§ Task description: Convert the material from the line containing "You are a GUI" up to and including the line containing "click(661, 27)" into a Markdown table with the columns Row and Line, one numbered row per line, skipping blank lines. Leave the pictures out of the table.

§ Records supplied:
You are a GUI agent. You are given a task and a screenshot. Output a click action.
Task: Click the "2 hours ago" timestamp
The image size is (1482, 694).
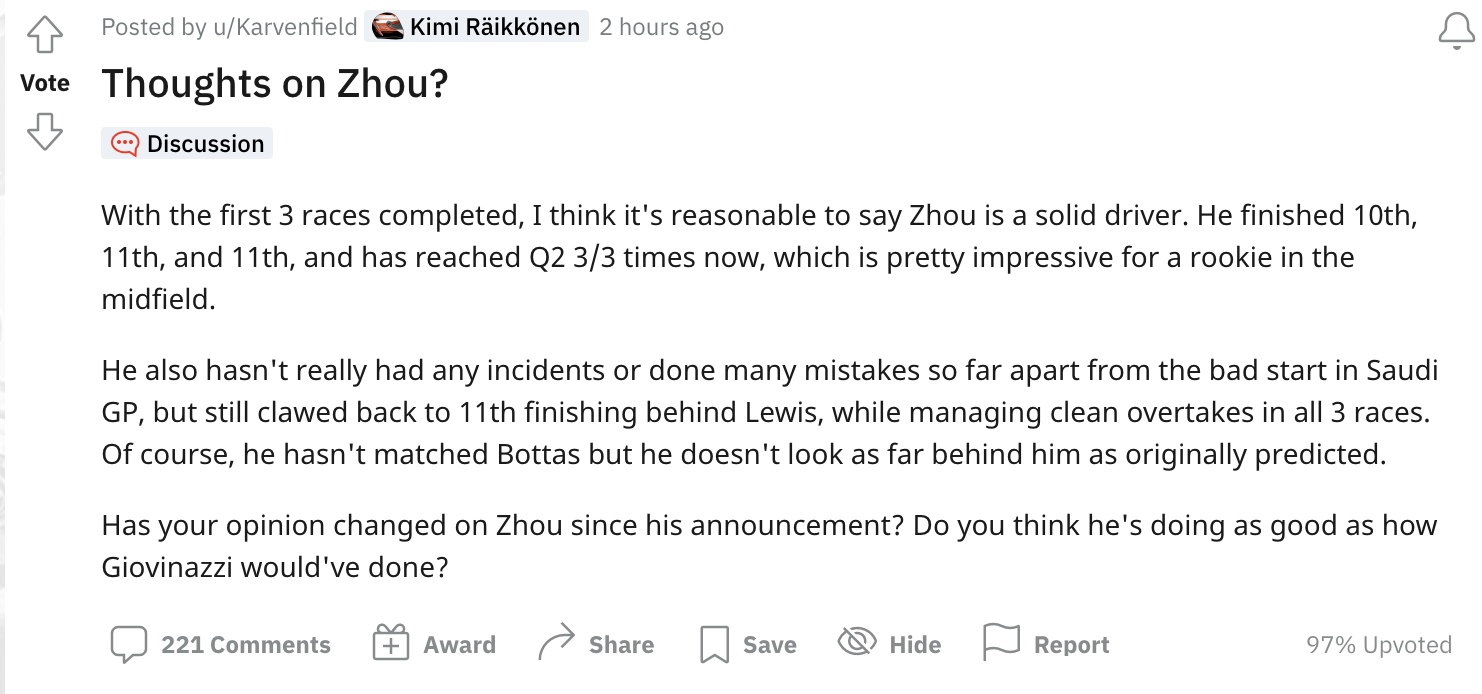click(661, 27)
---
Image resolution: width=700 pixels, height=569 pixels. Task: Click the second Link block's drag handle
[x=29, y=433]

§ The answer:
| Row | Line |
|---|---|
| 1 | You are a GUI agent. You are given a task and a screenshot. Output a click action. |
| 2 | Task: Click the "2 hours ago" timestamp |
| 3 | The image size is (1482, 694). |
| 4 | click(661, 27) |